The class is titled Existential Despair. Its creator, Professor Justin McDaniel, defines it bluntly: “Existential despair is the kind that we all share, simply by virtue of being alive.” He’s not referring to a specific kind of pain, be it a divorce, a breakup, or a humiliation. “That’s despair caused by something concrete. Existential despair is different: it comes with death, old age, illness, loneliness. You can’t pinpoint a cause. You can’t avoid it. You can’t control it.”

The course was born out of frustration. For years, in his classes, McDaniel cited cultural references that he considered to be fundamental, only to be met with silence in return. “I would talk about a famous novel, a Nobel Prize winner, a piece of music, a painting that every teenager should know, and they would just stare at me blankly. One day, I got so angry that I yelled at them and left.”

Two students followed him to his office. They wanted to read. He proposed a test: “I’ll only believe you if you read a book in front of me.” One Saturday, he placed them in a small library, took away their cell phones and gave each of them a nearly 500-page novel. Eight hours later, they had finished it. “We had the best conversation I’ve ever had about a book. They were brilliant.
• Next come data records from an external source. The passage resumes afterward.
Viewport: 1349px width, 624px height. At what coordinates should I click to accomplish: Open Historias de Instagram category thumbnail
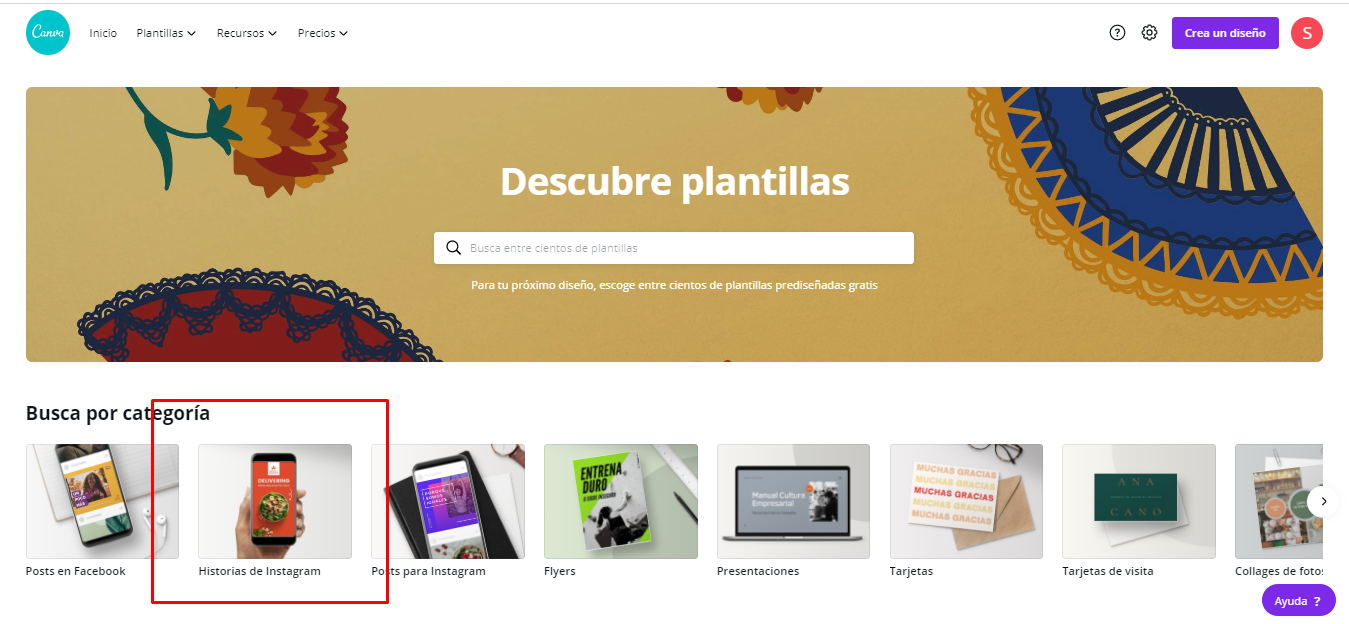[275, 501]
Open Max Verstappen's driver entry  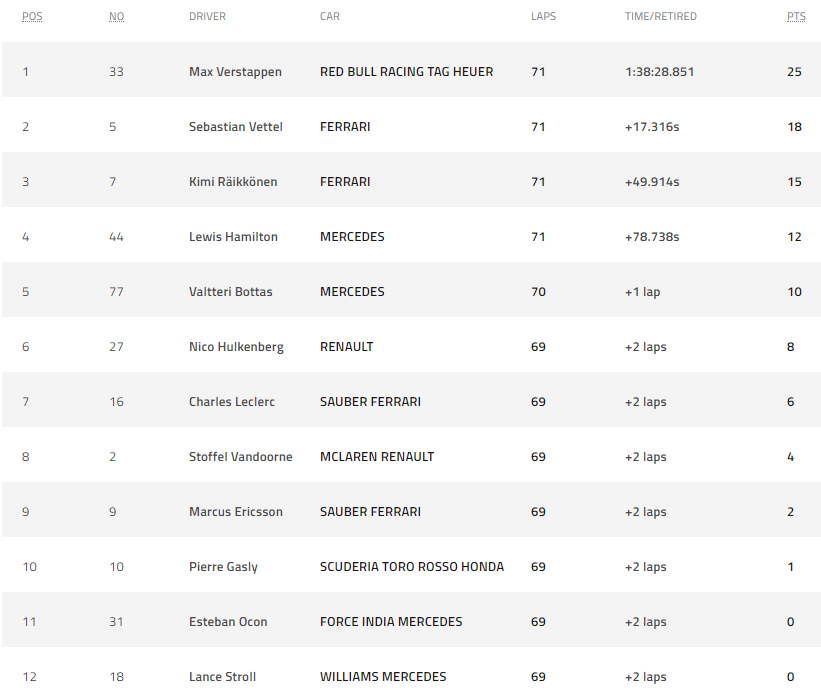click(235, 72)
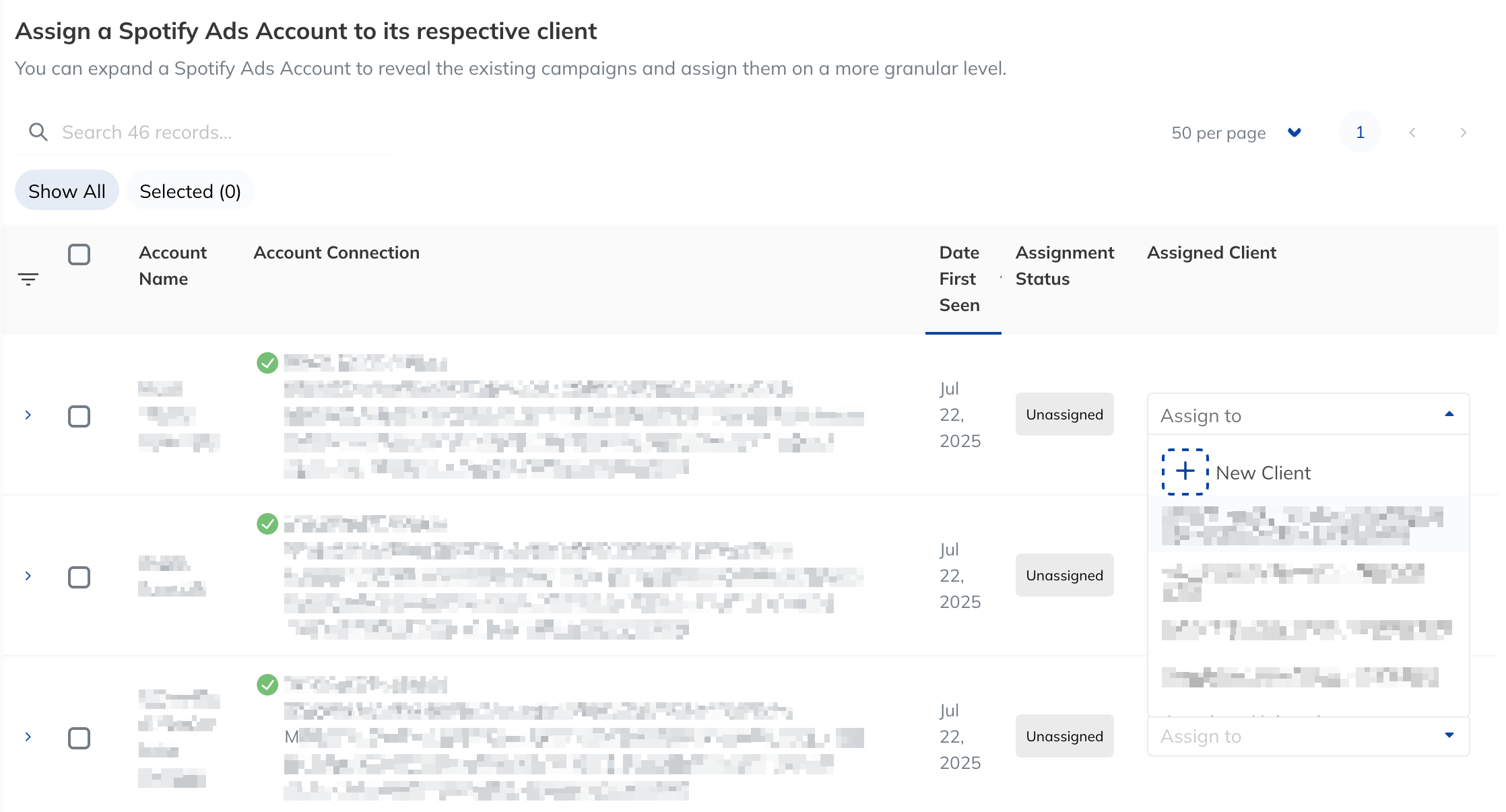This screenshot has height=812, width=1506.
Task: Click the search magnifier icon
Action: coord(38,132)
They saw things I hadn’t seen.”

Today, the course that came out of this experience receives hundreds of applications. Every week, the 45 accepted students find out — in the same afternoon — which book they’ll be reading. “I don’t want them to research the book or bring notes,” McDaniel points out. They read for four or five hours. Then, he turns off the lights. “We talk in complete darkness.”
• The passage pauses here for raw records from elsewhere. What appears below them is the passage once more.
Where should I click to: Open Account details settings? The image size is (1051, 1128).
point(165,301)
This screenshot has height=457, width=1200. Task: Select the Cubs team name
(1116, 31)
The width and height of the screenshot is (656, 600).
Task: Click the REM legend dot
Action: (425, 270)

His defense of the curriculum and the humanities runs counter to an increasingly STEM-oriented academic environment (a pedagogical approach that integrates science, technology, engineering and mathematics, in order to promote practical and applied learning). “I have no problem with practical education,” he clarifies. “But I don’t call it education; I call it training. Education doesn’t have answers. It doesn’t give you an instruction manual for life.”

McDaniel argues that efficiency — when elevated to the highest level — leaves out a substantial part of the human experience: “If we truly wanted to be efficient, we would be. But nobody eats perfectly, sleeps perfectly, or chooses a partner optimally. Our existence is not defined by rationality, but by irrationality.”

For him, literature doesn’t promise redemption, but it does offer recognition: others have experienced heartbreak, illness, shame, or loss. Others have previously thought about what we’re only now beginning to formulate.

“If we send young people out into the world to be neurosurgeons or bankers,” he notes, “we should also prepare them to be emotionally sophisticated. I want my students to have beautiful lives, but I know they won’t be free from suffering […] And maybe they won’t [always] have resources. But there are millions of novels, films, works of art and pieces of music that explore these [human] experiences with complexity. We can teach the ways in which others have tried to construct meaning throughout history: how they failed, how they succeeded, or how they fell short. These examples show you that you aren’t alone,” he concludes.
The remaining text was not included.